**What the task requires:**
The response must reproduce every record below without alteration.

[Collected data]

+++

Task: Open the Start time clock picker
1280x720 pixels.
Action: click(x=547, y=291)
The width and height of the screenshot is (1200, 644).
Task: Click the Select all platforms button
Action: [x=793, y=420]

+++

**Task response:**
Task: Open the Start time clock picker
1280x720 pixels.
Action: click(x=547, y=291)
The width and height of the screenshot is (1200, 644).
Task: Click the Select all platforms button
Action: [x=793, y=420]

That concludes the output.